By Vicky Anscombe on 05 December 2014

There has been an outbreak of the Chikungunya virus in the Caribbean.

The mosquito-borne virus, which has no preventative vaccine, was reported for the first time in December 2013 in Saint Martin.

It is now prevalent throughout the islands, including areas such as Antigua, the Bahamas, Barbados, St. Lucia and Jamaica.

As of last month, a total of 739,410 suspected cases and 118 deaths have been reported in the Caribbean and the Americas. According to the Daily Mail, numbers of people affected by the disease could vary due to some countries being slow to test for the virus, and reporting on any outbreaks.

The Caribbean Public Health Agency has said there are 165 confirmed cases in St Vincent and the Grenadines.

Barbados has reported 58 confirmed diagnoses, and The Dominican Republic has confirmed that six people have died from the virus.

So far, 74 people in Martinique have died, and the disease has spread into Nicaragua, Honduras and other countries in central and South America.

Symptoms usually begin three to seven days after infection and, although rarely life-threatening, can be severe and cause fever, joint pain, a rash, headache and muscle pain.

Commenting on the news Greg Lawson, Head of Retail at Columbus Direct said, "As there is currently no vaccination against the Chikungunya virus, it is important to take preventative measures against mosquito bites. Wearing long-sleeved shirts and trousers when mosquitos are at their most active in the region and using a strong insect repellent containing DEET can help avoid being bitten. If you are sunbathing, use sunscreen first and then the repellent to make sure it works effectively.

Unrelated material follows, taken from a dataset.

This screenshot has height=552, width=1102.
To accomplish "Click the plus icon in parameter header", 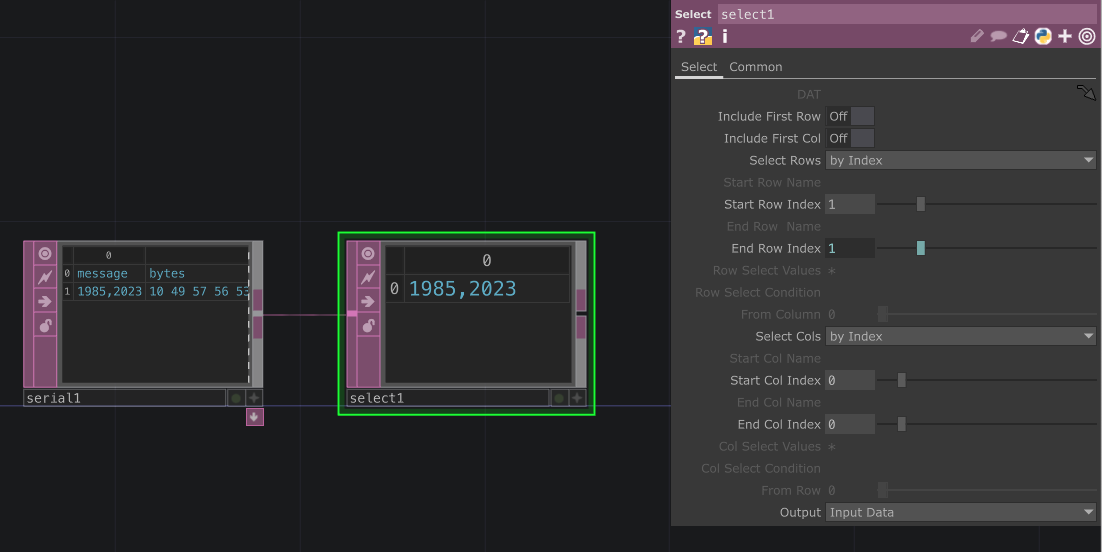I will coord(1065,37).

"It is also advisable to check with the NHS if there are any other vaccinations that are needed for your holiday. If you don’t have the appropriate inoculations for the country you are visiting, it can result in a claim for medical costs being declined by your insurer. This is because you are effectively exposing yourself to unnecessary risk, whether you intended to or not.

"Wherever you travel, you should always check with your GP or the NHS website for details of what vaccinations you may need. The FCO will also provide current information on the outbreak and any other situations that can affect your trip so Columbus urges all holidaymakers to check FCO travel advice before they travel."